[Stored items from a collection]
----------------------------------------
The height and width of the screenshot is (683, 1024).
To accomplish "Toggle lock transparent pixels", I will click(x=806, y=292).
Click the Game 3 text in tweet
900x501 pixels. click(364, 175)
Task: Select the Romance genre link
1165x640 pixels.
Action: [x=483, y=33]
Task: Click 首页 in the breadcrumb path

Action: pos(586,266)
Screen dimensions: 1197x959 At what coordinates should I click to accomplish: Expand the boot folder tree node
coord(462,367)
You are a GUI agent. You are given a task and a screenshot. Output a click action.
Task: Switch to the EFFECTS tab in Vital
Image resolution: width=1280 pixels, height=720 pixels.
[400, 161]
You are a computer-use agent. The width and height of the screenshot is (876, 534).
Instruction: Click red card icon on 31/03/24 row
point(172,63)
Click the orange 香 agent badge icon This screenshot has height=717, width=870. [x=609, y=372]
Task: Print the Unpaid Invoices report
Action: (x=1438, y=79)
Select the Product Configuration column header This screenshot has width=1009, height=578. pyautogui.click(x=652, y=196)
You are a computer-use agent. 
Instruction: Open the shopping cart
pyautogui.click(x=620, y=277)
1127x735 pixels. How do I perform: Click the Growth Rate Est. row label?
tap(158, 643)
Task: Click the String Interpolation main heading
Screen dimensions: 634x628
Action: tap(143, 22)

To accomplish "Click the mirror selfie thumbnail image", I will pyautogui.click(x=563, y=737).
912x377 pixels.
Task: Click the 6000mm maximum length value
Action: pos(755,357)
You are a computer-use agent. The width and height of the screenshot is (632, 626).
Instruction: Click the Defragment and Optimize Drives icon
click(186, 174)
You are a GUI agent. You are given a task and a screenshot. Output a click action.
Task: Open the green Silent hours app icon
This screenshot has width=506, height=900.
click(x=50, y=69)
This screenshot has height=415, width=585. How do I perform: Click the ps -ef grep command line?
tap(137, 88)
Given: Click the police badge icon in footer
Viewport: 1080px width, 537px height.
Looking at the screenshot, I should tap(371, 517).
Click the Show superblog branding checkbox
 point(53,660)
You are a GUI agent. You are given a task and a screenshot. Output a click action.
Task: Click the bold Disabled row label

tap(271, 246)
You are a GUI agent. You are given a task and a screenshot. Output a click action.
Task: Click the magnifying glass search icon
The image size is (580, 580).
----------------------------------------
BRIEF:
Check every line of the data above for the string "computer", and copy those that have it.

RESPONSE TO THIS EXERCISE:
You are a computer-use agent. The width and height of the screenshot is (876, 534).
You are a computer-use agent. 
You are a computer-use agent. The width and height of the screenshot is (632, 626).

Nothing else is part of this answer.